Es todo un “poema” a la ilógica. En Venezuela John Bolton “prohíbe” la presencia de asesores militares rusos como parte de un convenio bilateral entre Moscú y Caracas. Mientras, Donald Trump, que ya había decidido que en Siria el presidente Bashar al Asad debía irse, también proclama que Nicolás Maduro no tiene nada que hacer en Caracas.
Con relación a las autoridades de Pyongyang, el mismo personaje amenazó a Corea del Norte con quemarla de punta a cabo en plena Asamblea General de la ONU, al tiempo que coloca a sus aliados europeos bajo la poderosa mira de las defensas rusas al sumarlos casi a empellones a una irracional hostilidad contra Moscú.
Trump frena en seco el desempeño de las instituciones púbicas norteamericanas porque quiere que el Congreso apruebe el dinero para construir su obseso muro frente a México, a lo que ha añadido en las últimas horas el corte de asistencia financiera a varias naciones centroamericanas emisoras de migrantes, y amenaza con cerrar las fronteras con México si ese país “no es más exigente” con los que pretenden pasar a suelo norteamericano. No importa si los propios estadounidenses se quedan sin verduras, frutas y otros rubros alimentarios de alta demanda que, provenientes del vecino del sur, representan más de 40 % del consumo nacional gringo, sin contar la astronómica pérdida de un trasiego bilateral de mercaderías que se valora en más de 650 000 millones de dólares anuales.
Es tan prepotente el señor que no solo regaña e insulta a sus adláteres de la OTAN o “decide” además unilateralmente los destinos de Nicaragua y Cuba, sino que es capaz incluso de halarle las orejas públicamente a su más fiel y activo colaborador en la agresión contra Venezuela, el presidente colombiano Iván Duque, porque “tiene que hacer mucho más en materia de erradicación del tráfico de drogas” con destino al ávido mercado norteamericano.

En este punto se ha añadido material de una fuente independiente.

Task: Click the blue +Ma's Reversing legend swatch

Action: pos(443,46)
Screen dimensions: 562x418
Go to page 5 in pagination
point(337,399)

Es, sencillamente, asistir a un escenario donde un descendiente de inmigrantes del Viejo Continente, devenido multimillonario gracias el negocio paterno de levantar masivas edificaciones de alquiler en el viejo Nueva York del pasado siglo, y marcado además por la cultura de la intolerancia y la prepotencia que suele aposentarse entre semejantes “triunfadores”, fuese el gran emperador global al que ni países ni pueblos ajenos, ni sus propios adversarios internos, pueden contradecir sin enfrentar sus iras.

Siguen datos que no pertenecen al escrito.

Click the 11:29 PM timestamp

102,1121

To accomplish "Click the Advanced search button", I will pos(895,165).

En realidad, y a estas alturas universales, una burda payasería que no pocas veces ya ha quedado en ridículo, porque, quiéralo o no el nuevo dueño de la Casa Blanca, los Estados Unidos no es ya la primera gran potencia global, ni muchos de los que ha designado como víctimas tiemblan de terror o se desordenan y desarman frente a sus fanfarrias oratorias y sus profusión gestual, sin dudas, imitación de los arsenales histriónicos del germano Adolfo Hitler y el italiano Benito Mussolini, máximos exponentes del totalitarismo nazi y fascista, y con finales similares que debieran ser tomados en cuenta por sus réplicas de nuestros días.
No sé en realidad si muchos de los lectores compartirían el vaticinio que a continuación reproduzco, pero al menos este autor lo suscribe en buena medida como una evidente y notoria tendencia, y se debe a la autoría del columnista Jackson Diehl, del rotativo The Washington Post cuando escribió en noviembre de 2016 acerca de la necia política instaurada en Washington por el magnate inmobiliario: “La Administración de Trump pondrá fin a los cien años del liderazgo mundial de Estados Unidos, que comenzó en 1918”, concluida la Primera Guerra Mundial.